SET PROBLEM: Retype the listing starting with the line that contains "Given: Switch to the 방학 수학 tab" and going on through the line that contains "Looking at the", both included, and nothing else.
[Begin ITEMS]
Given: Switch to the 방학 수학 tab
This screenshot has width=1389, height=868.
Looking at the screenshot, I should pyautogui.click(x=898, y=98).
[End ITEMS]
[Begin ITEMS]
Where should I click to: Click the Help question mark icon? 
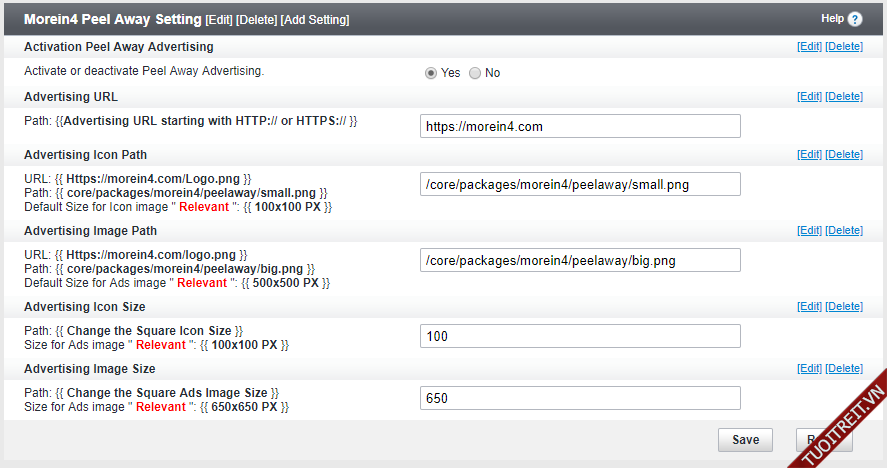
[End ITEMS]
[Begin ITEMS]
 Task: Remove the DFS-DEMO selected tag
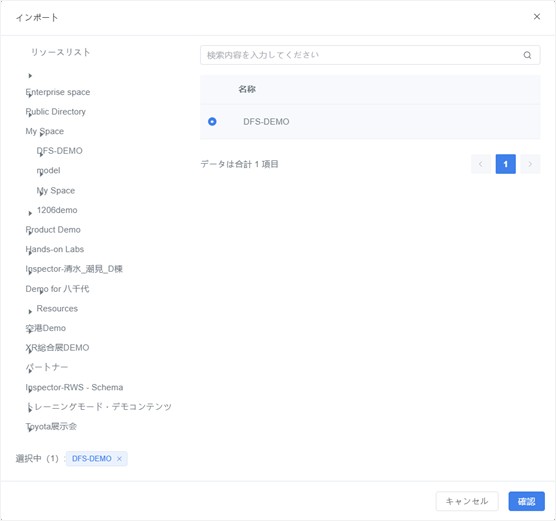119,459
[End ITEMS]
TASK RESULT:
Given: Switch to the 방학 수학 tab
This screenshot has width=1389, height=868.
Looking at the screenshot, I should pyautogui.click(x=898, y=98).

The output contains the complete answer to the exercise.